Creative Suffolk Author Award 2025

I’m delighted to be shortlisted for this prize, celebrating East Anglian authors. The award is organised by the University of Suffolk in collaboration with the Ipswich Institute and the Suffolk Book League.

Of Latch, the judges said:

‘We all agreed that the evocative, haunting, images created by the words stayed with us long after we’d closed the cover. The depictions of Suffolk especially resonated, and we noted the power of this slim volume, the power of poetry. Overall, it stands as a compelling contribution to contemporary British poetry, worthy of recognition for its emotional depth and technical finesse.’

The winner will be revealed at a special awards dinner on Thursday 25th September 2025, hosted at Hintlesham Golf Club. Tickets for the event are now available, and members of the public are warmly invited to attend.

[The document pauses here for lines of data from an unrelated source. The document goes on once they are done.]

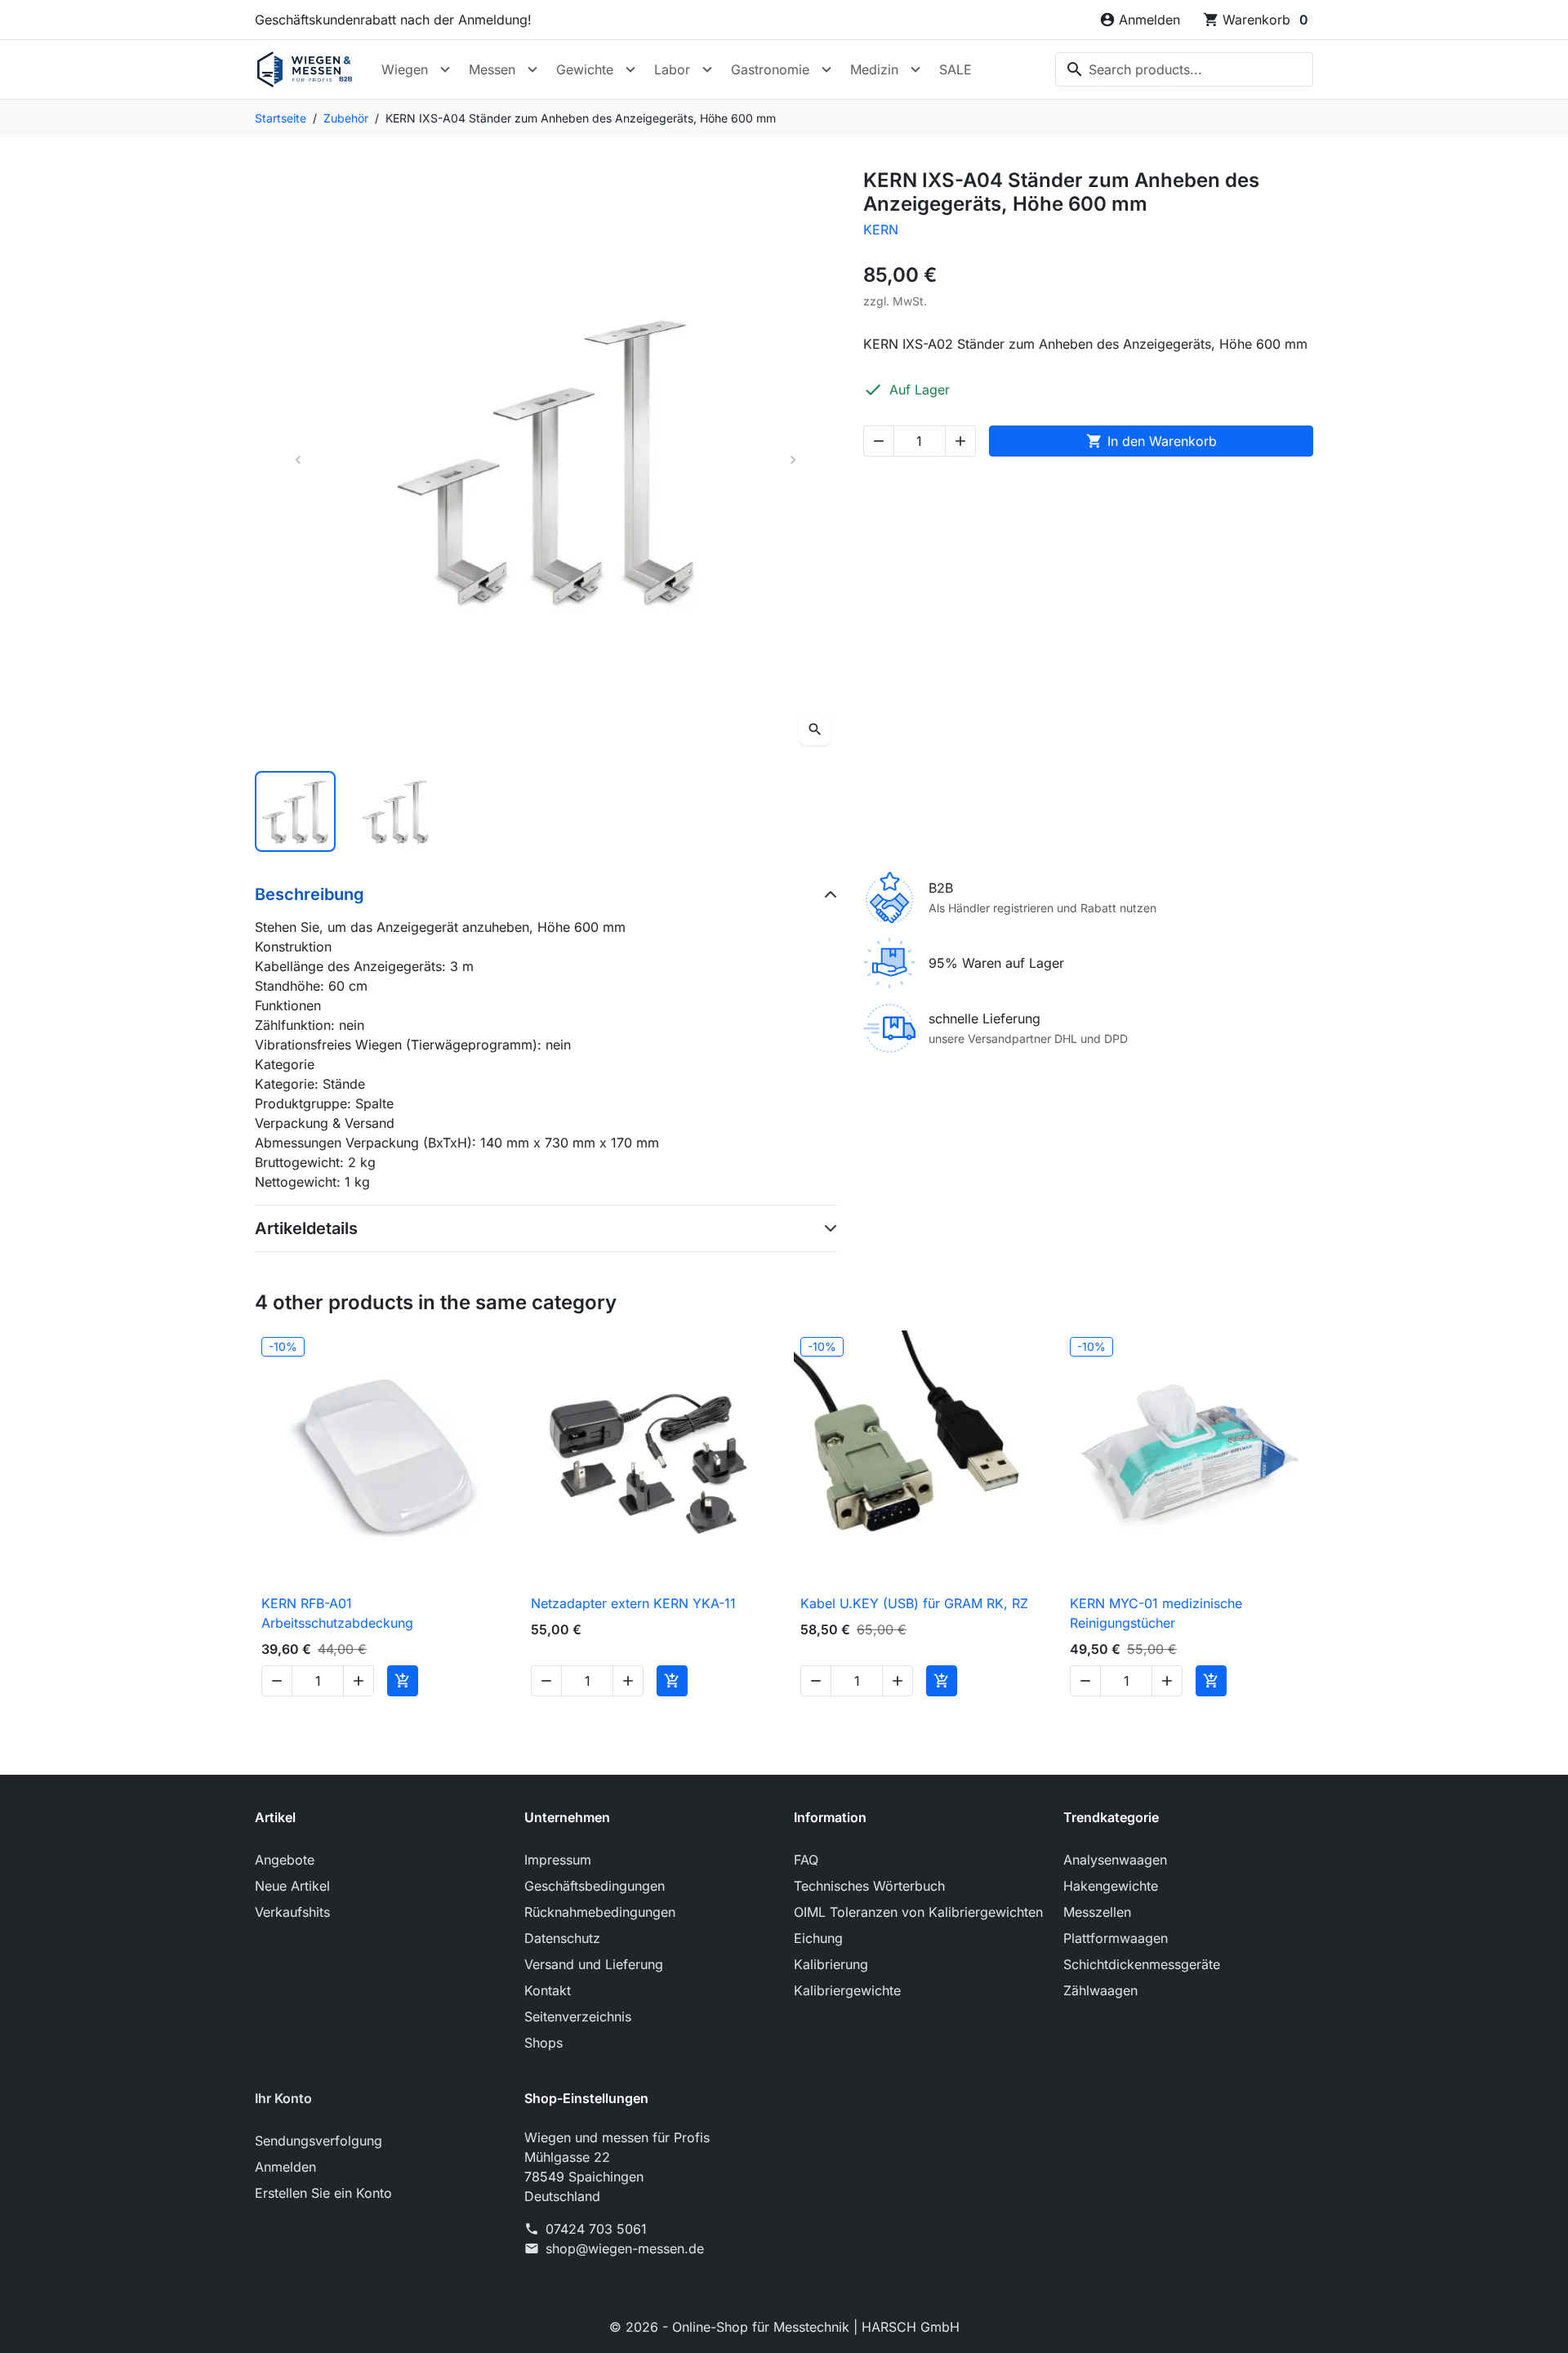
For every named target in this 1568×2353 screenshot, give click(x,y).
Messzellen (1097, 1912)
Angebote (284, 1860)
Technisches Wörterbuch (869, 1886)
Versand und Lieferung (593, 1964)
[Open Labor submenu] (707, 69)
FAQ (806, 1860)
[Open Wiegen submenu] (445, 69)
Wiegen (404, 69)
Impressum (557, 1860)
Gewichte (584, 69)
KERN (880, 229)
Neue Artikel (292, 1886)
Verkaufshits (292, 1912)
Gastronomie (770, 69)
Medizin (874, 69)
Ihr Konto (283, 2098)
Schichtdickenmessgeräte (1141, 1964)
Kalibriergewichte (847, 1990)
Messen (492, 69)
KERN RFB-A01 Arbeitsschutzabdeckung (337, 1613)
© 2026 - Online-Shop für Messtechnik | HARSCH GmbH (784, 2327)
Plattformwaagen (1115, 1938)
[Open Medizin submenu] (915, 69)
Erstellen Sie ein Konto (323, 2193)
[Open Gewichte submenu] (630, 69)
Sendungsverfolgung (318, 2140)
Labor (672, 69)
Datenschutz (562, 1938)
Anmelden (285, 2167)
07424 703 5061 (596, 2229)
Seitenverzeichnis (577, 2016)
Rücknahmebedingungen (599, 1912)
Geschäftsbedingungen (594, 1886)
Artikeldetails (306, 1228)
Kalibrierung (831, 1964)
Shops (543, 2042)
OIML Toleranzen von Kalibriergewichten (918, 1912)
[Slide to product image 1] (295, 811)
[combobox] (1184, 69)
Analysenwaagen (1115, 1860)
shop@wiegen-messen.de (625, 2248)
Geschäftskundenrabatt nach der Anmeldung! (393, 19)
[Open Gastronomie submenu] (826, 69)
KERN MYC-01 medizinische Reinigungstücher (1156, 1613)
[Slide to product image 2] (395, 811)
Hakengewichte (1110, 1886)
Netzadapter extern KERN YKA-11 (633, 1603)
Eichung (818, 1938)
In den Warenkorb (1151, 441)
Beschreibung (309, 894)
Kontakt (547, 1990)
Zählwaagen (1100, 1990)
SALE (955, 69)
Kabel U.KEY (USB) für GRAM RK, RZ (914, 1603)
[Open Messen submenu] (532, 69)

More details, including ticket information and the rest of the shortlist, can be found here.

Earth Day 2025

My essay ‘Harvest’ is now available to read in Modron Magazine, as part of their Earth Day 2025 special issue. It’s about step parenthood, travel, climate, Big Tech set against Nature, love, loss and geographical distance. I can’t sum it up concisely. I wrote it for my step kids. (Not kids anymore ♥️) Huge thanks to Zoe Brigley Thompson and Kristian Evans for publishing it.

Wild Reads 2024

Delighted that my collection Latch is part of Wild Reads 2024, a partnership between Suffolk Libraries and Suffolk Wildlife Trust, encouraging readers and wildlife lovers to explore the connection between the natural world and the written word. I’ll be offering poetry workshops and readings throughout October: https://kitty.southfox.me:443/https/www.suffolklibraries.co.uk/resources/wild-reads-spotlight-rebecca-goss

Latch

My fourth collection, Latch, is published this month. It’s been a long time coming. You can read how the book morphed to its final shape on the Carcanet blog and watch a short video of me taking a stroll in a favourite Suffolk wood to speak more about the collection. I am grateful to John McAuliffe, Andrew Latimer and the Carcanet team for producing such a beautiful looking book, and to my husband, for capturing a part of our home for the cover. That well-thumbed latch is ours.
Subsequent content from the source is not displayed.